Norcia, sono ore di disperazione "Così è impossibile andare avanti"

Prima il terremoto, poi la pandemia con le sue prolungate restrizioni. Le voci degli operatori

Con l’Umbria dichiarata zona arancione nella lotta al Covid, da oggi a Norcia non chiudono soltanto bar e ristoranti come prevede il Dpcm, ma abbassano le saracinesche anche molte norcinerie. E il sentimento che prevale tra i commercianti è quello dell’abbandono. "Non ha senso restare aperti in queste condizioni", dice all’Ansa Moreno Filippi, ristoratore e titolare di alcune norcinerie dentro il centro storico. "Questi negozi - aggiunge - vivono di turismo, così non resta che chiudere e dallo Stato attendiamo aiuti anche per queste attività".

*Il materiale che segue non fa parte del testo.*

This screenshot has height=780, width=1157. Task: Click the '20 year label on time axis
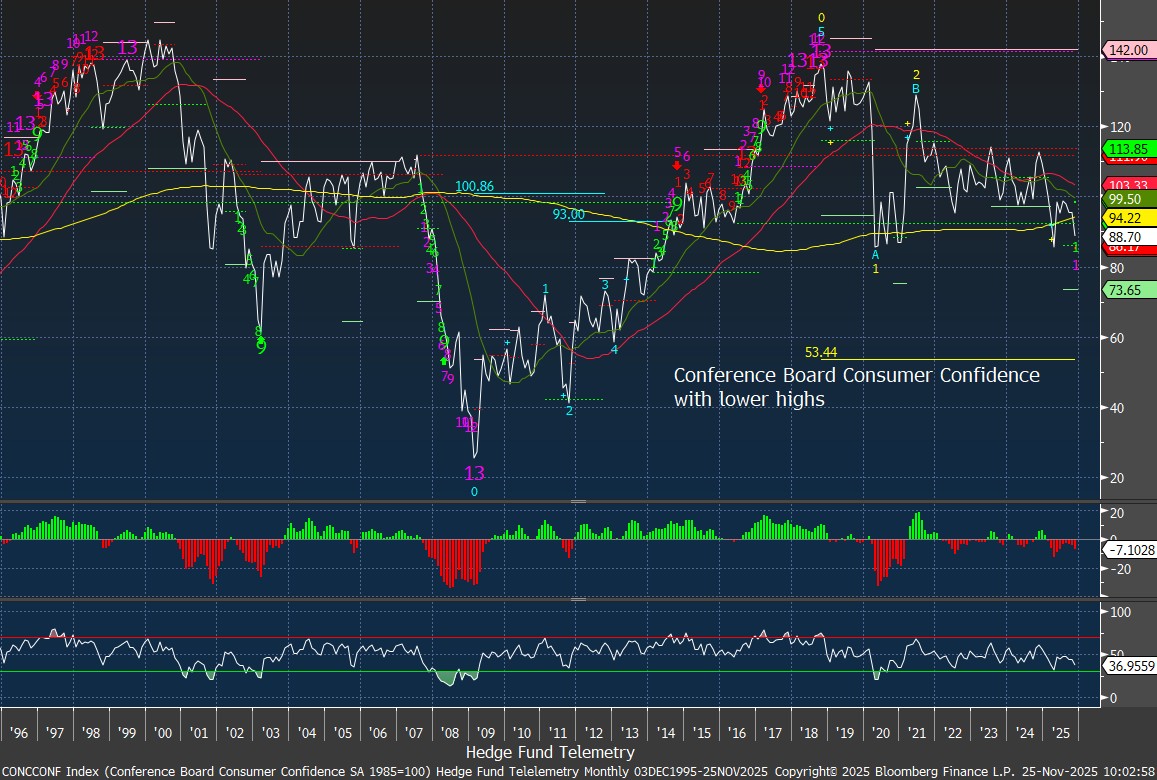880,732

Claudio Funari ha la sua norcineria tra i negozi delocalizzati nel post sisma, appena fuori le mura. "Ieri - racconta – il primo scontrino l’ho battuto alle 18,30, quando ho venduto un chilo di salsicce fresche, poi ho battuto altri quattro che sono ancora nei pacchi che devo spedire". Le vendite on line potrebbero essere l’ultimo baluardo cui aggrapparsi per tentare di limitare i danni. "Ma quest’anno ci sono meno soldi e c’è un’Italia intera a soffrire – sottolineano i commercianti _ e non avremo la solidarietà del passato". I bar servono le ultime colazioni prima di chiudere di nuovo, una delle ragazze dietro il bancone del locale di Porta Ascolana, pensando al nuovo lockdown, spiega che "così non si vede un futuro". La disperazione dei ristoratori è totale. "Abbiamo dato fondo alle nostre risorse in questi 4 anni, dopo il lockdown siamo costretti a una nuova chiusura, siamo destinati a morire", afferma Alberto Allegrini, anche presidente della Confcommercio in Valnerina. "Non abbiamo bisogno di quattro spicci – prosegue –, vogliamo lavorare in sicurezza. Se invece si deve chiudere allora chiudiamo tutto, ma a patto che lo Stato ci permetta di sopravvivere e non si presenti con 600 euro".